Germany has renewed its opposition to the U.S. decision to relocate its embassy in Israel from Tel Aviv to Jerusalem.
Speaking at a news conference in Berlin on Monday, Foreign Ministry spokeswoman Maria Adebahr highlighted that Germany’s longstanding policy on the status of Jerusalem remains unchanged.
“We, and also the European Union, continue to believe that this conflict can only be resolved by a mutually agreed agreement on substantial issues, and accordingly Jerusalem should be the capital of both Israel and Palestine,” she said.
Adebahr also noted that German Ambassador to Israel, Clemens von Goetze, did not attend a gala reception given by Israeli Prime Minister Benjamin Netanyahu on Sunday night, marking the U.S. Embassy’s move to Jerusalem.

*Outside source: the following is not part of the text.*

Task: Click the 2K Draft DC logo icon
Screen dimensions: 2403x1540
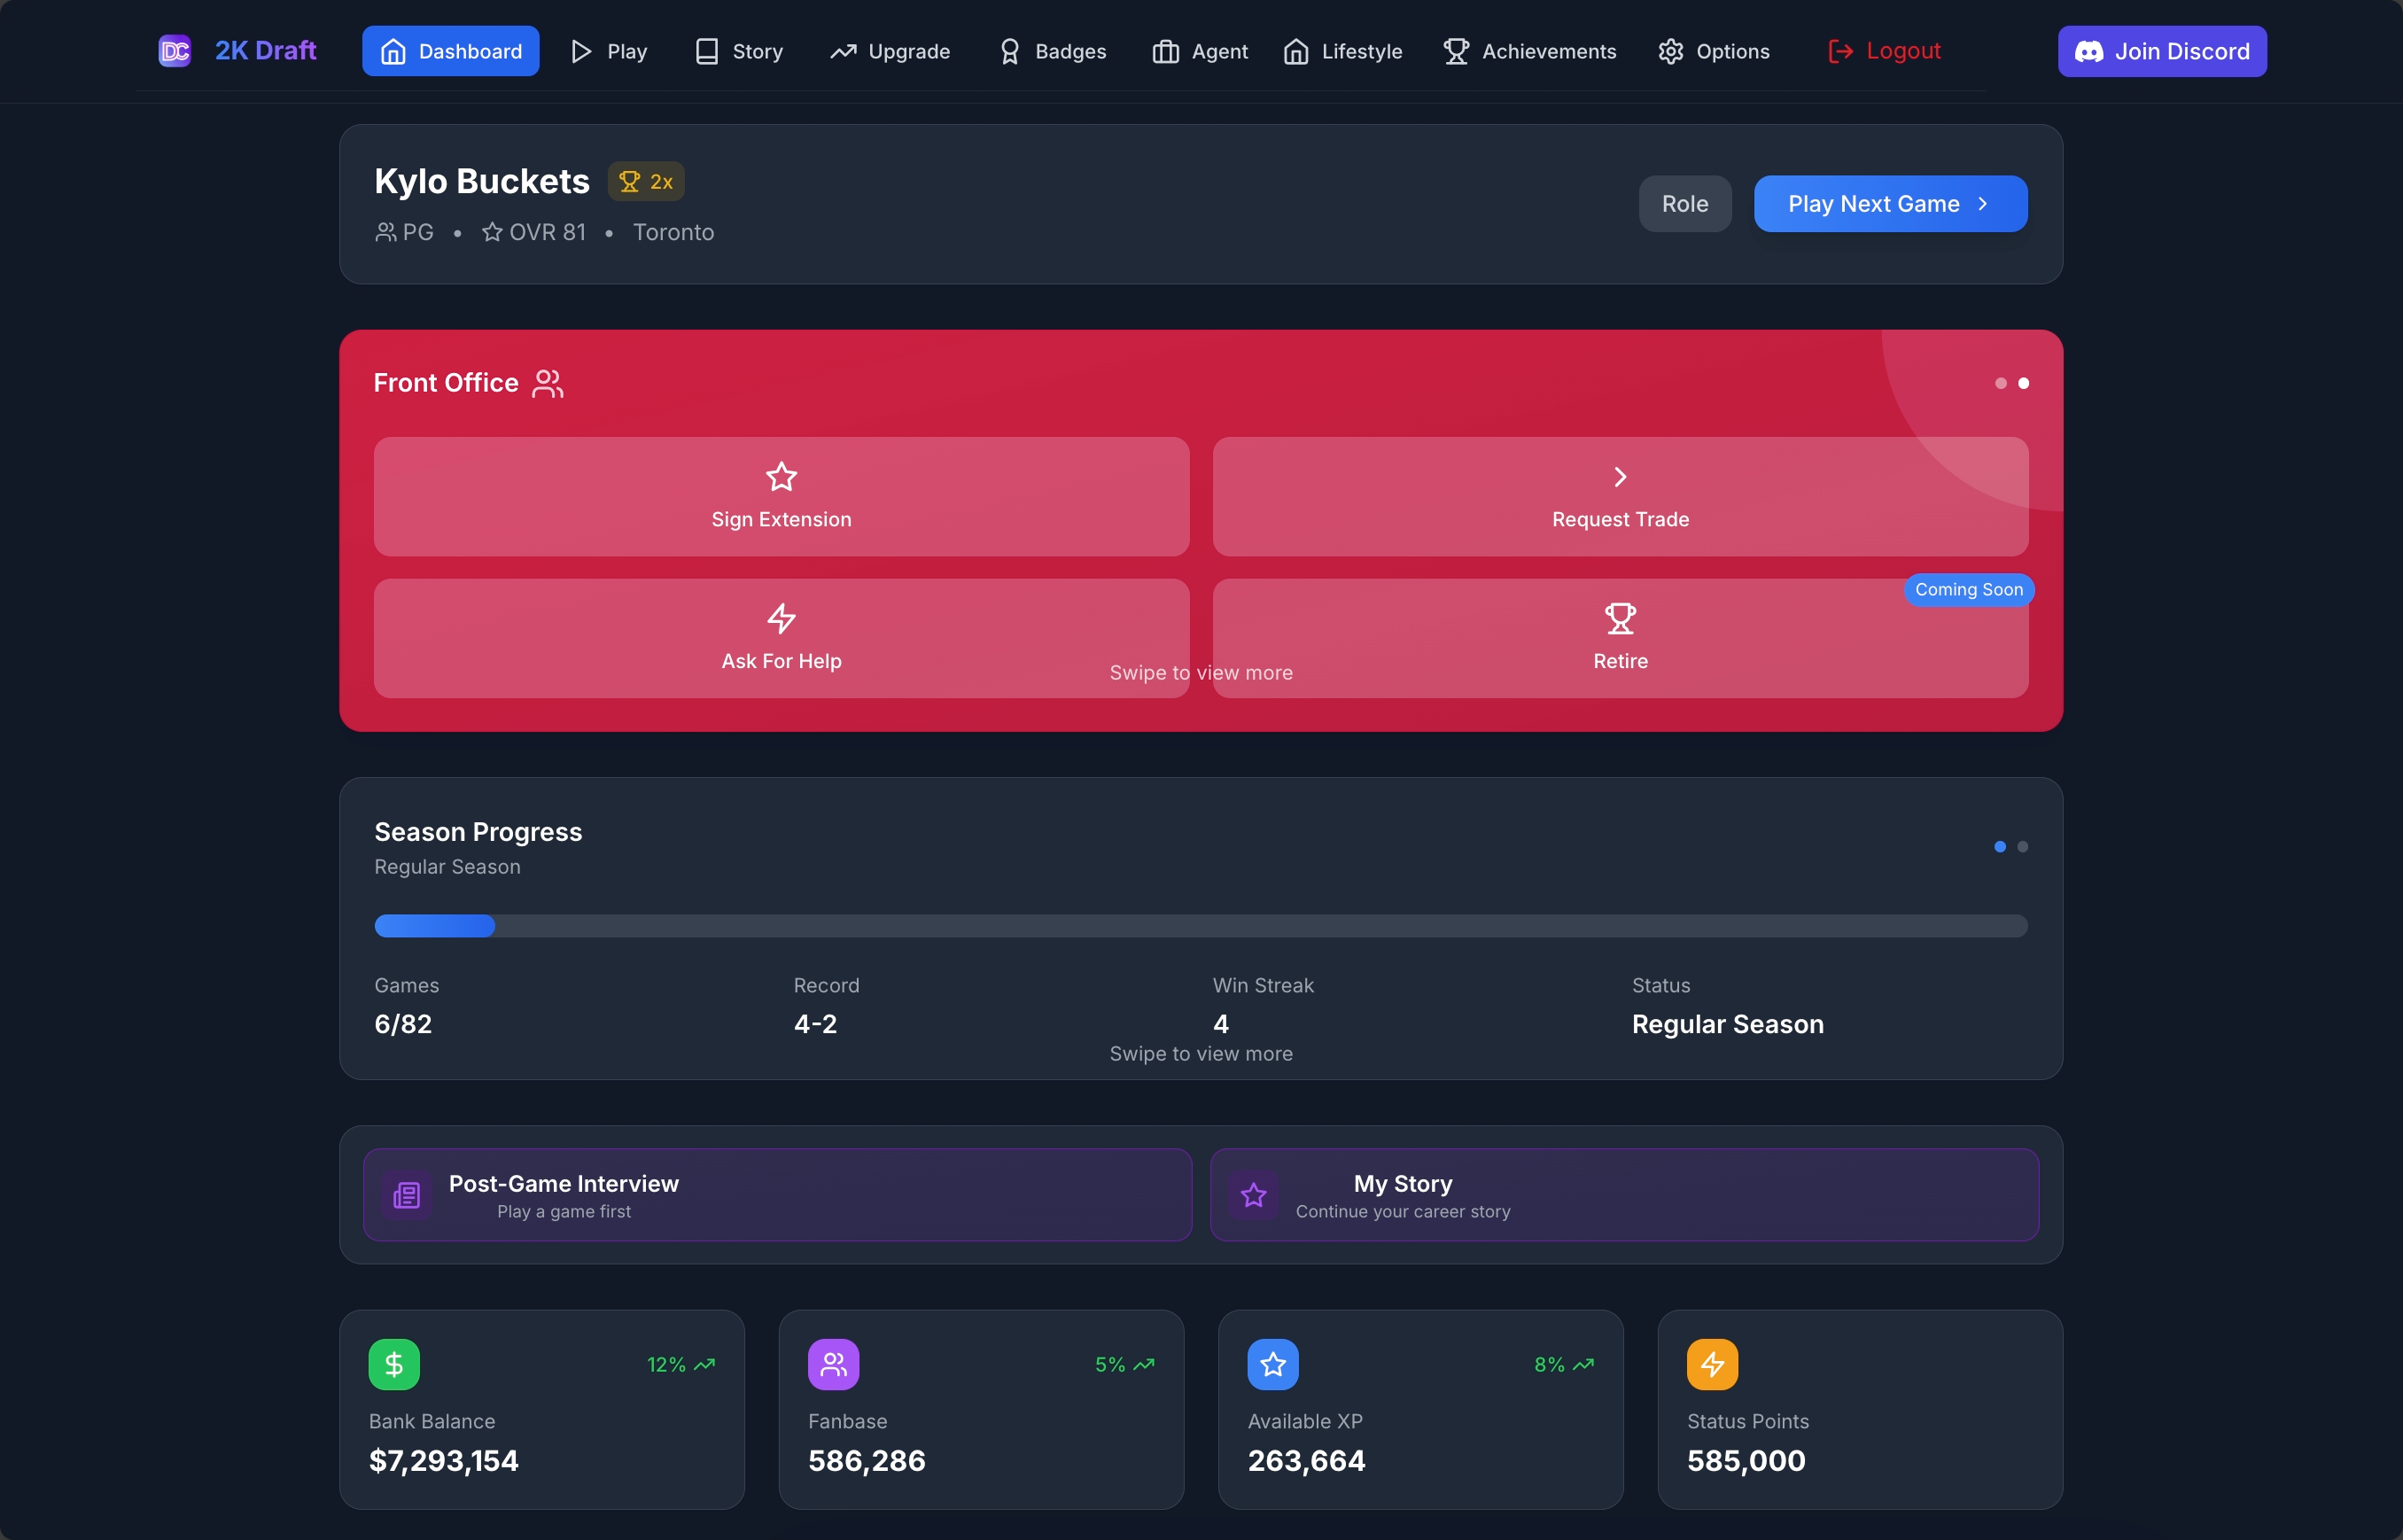Action: tap(174, 51)
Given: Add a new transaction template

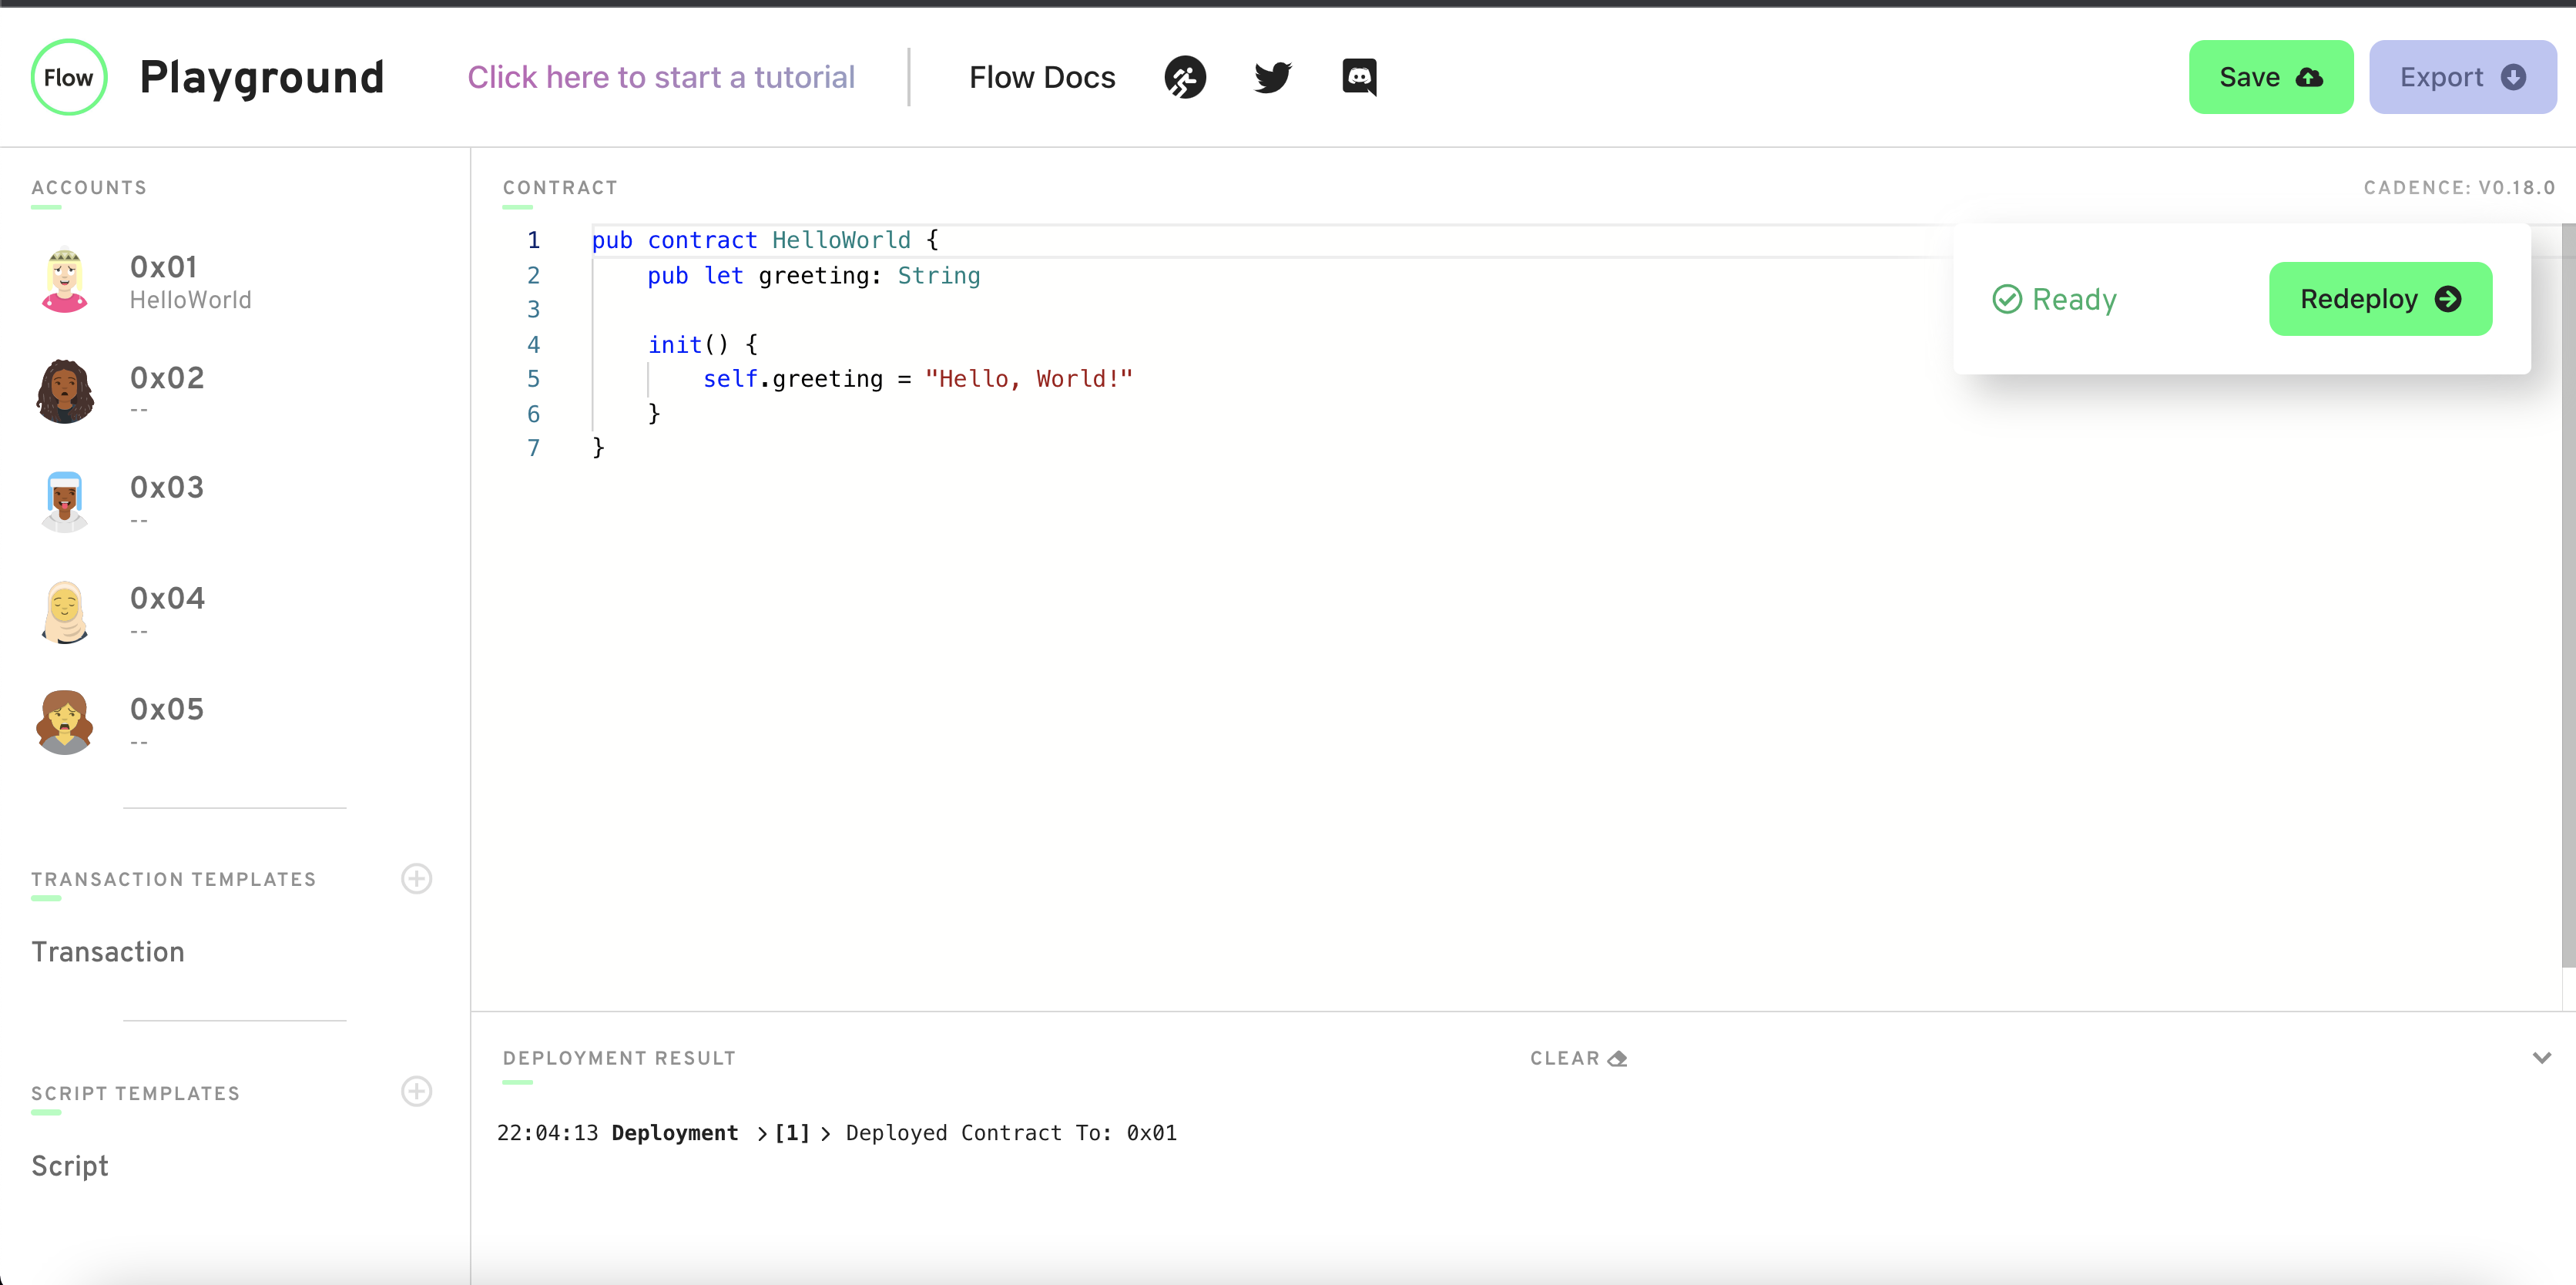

“Germany will not do anything that would raise doubts about its legal position on the status of Jerusalem, and accordingly the German ambassador did not attend the reception by the Israeli prime minister yesterday,” she said.
The Foreign Ministry spokeswoman called on Israeli and Palestinian authorities to exercise restraint amid widespread protests against the controversial move by the U.S. administration.
“The right to peaceful demonstration should not be misused, and at the same time, Israel’s security measures must conform to the principle of proportionality,” she said.
At least 28 Palestinians were martyred on Monday by Israeli gunfire during anti-occupation rallies in the Gaza Strip, according to the Health Ministry.
Thousands of Palestinians have gathered on Gaza Strip’s eastern border since early morning to take part in protests aimed to commemorate the Nakba anniversary and protest relocating the U.S. Embassy from Tel Aviv to Jerusalem.
The rallies will culminate on Tuesday, May 15, the 70th anniversary of Israel's establishment -- an event Palestinians refer to as the "Nakba" or "the Catastrophe".
Since the rallies began on March 30, at least 49 Palestinian demonstrators have been killed and hundreds injured, according to Health Ministry figures.
Last week, the Israeli government said rallies are part of state of war and human rights laws are not applicable in such cases.